Fonte d'un iceberg, situé à quelque 380 km de la capitale islandaise, Reykjavik, le 31 mai 2008. — INTS KALNINS / REUTERS

Le glaciologue français Claude Lorius, 76 ans, qui doit recevoir mercredi à Tokyo le prix «Blue Planet», se déclare «très pessimiste» quant à la capacité de l'homme à inverser les changements climatiques en cours, dans un entretien au quotidien «Le Monde».

«Honnêtement, je suis très pessimiste. (...) On prévoit d'ici la fin du siècle un bond climatique qui pourrait être équivalent à celui que la planète a franchi en 10.000 ans pour passer de l'âge glaciaire à l'holocène! Et je ne pas vois que l'homme ait actuellement les moyens d'inverser la tendance», explique-t-il.

Selon le glaciologue, le problème majeur est celui de l'énergie. «Il faut arriver sur ce plan à une gouvernance internationale, mais ce n'est pas possible actuellement, ou en tout cas je ne vois pas comment», explique-t-il.

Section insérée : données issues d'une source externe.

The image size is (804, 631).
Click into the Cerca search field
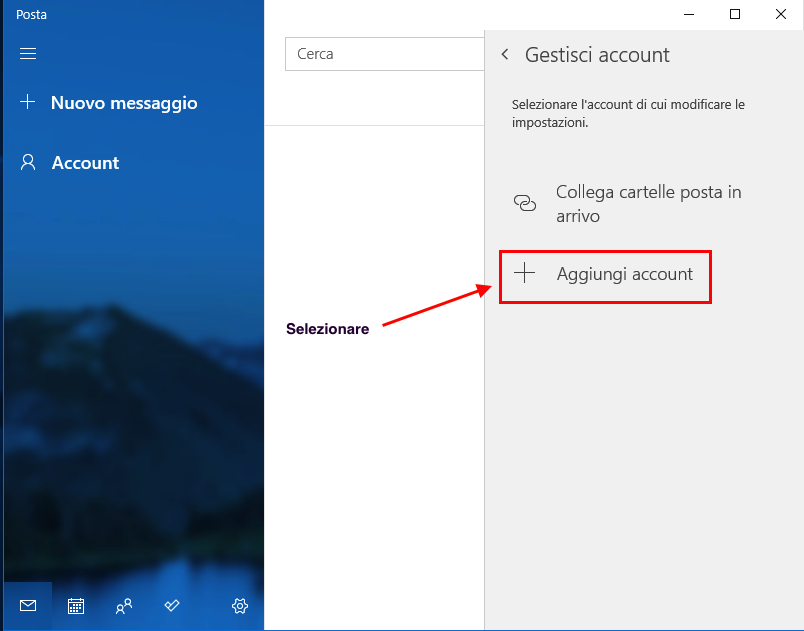[x=384, y=54]
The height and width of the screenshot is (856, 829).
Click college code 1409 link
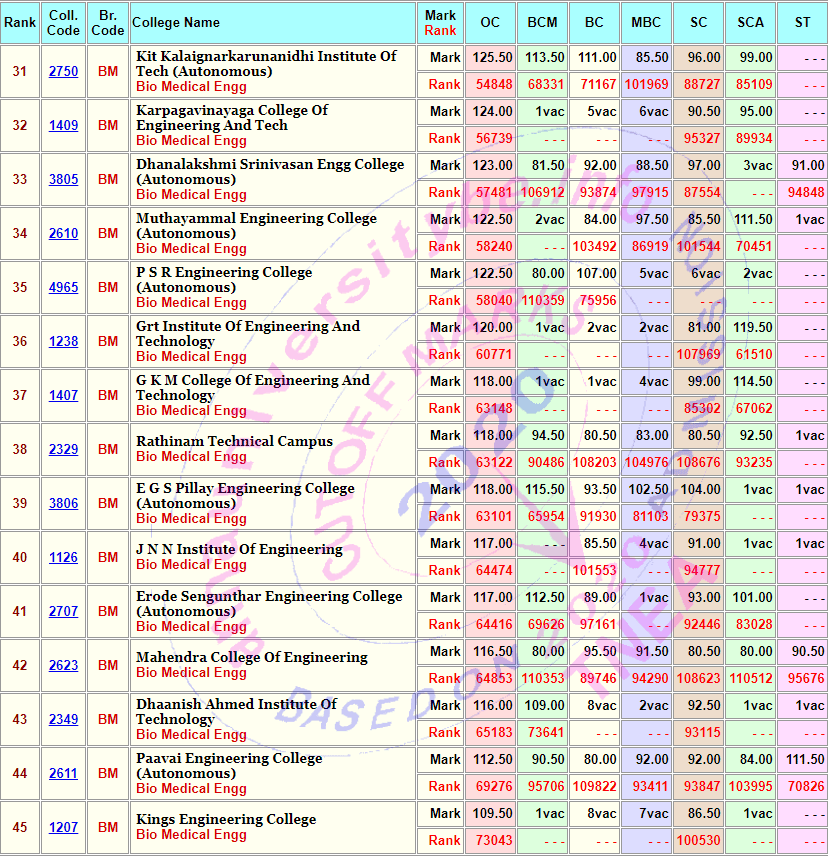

«Au XXe siècle, alors que la population était multipliée par 4, la consommation d'énergie dont dépendant les émissions de gaz carbonique était multipliée par 40», souligne-t-il.

Interrogé sur l'émergence possible d'un nouvel ordre économique fondé sur le développement durable, il affirme ne plus croire à cette notion, jugeant qu'il s'agit d'un «terme trompeur».

«Avant, j'étais alarmé, mais j'étais optimiste, actif, positiviste. Je pensais que les économistes, les politiques, les citoyens pouvaient changer les choses. J'étais confiant dans notre capacité à trouver une solution. Aujourd'hui, je ne le suis plus... sauf à espérer un sursaut inattendu de l'homme», explique-t-il.

Le prix «Blue Planet», de la Fondation japonaise Asahi Glass, a été attribué au scientifique français pour sa contribution à la mise en évidence des changements climatiques à partir de l'analyse du coeur des glaciers de l'Antarctique, où il a effectué de très nombreuses missions.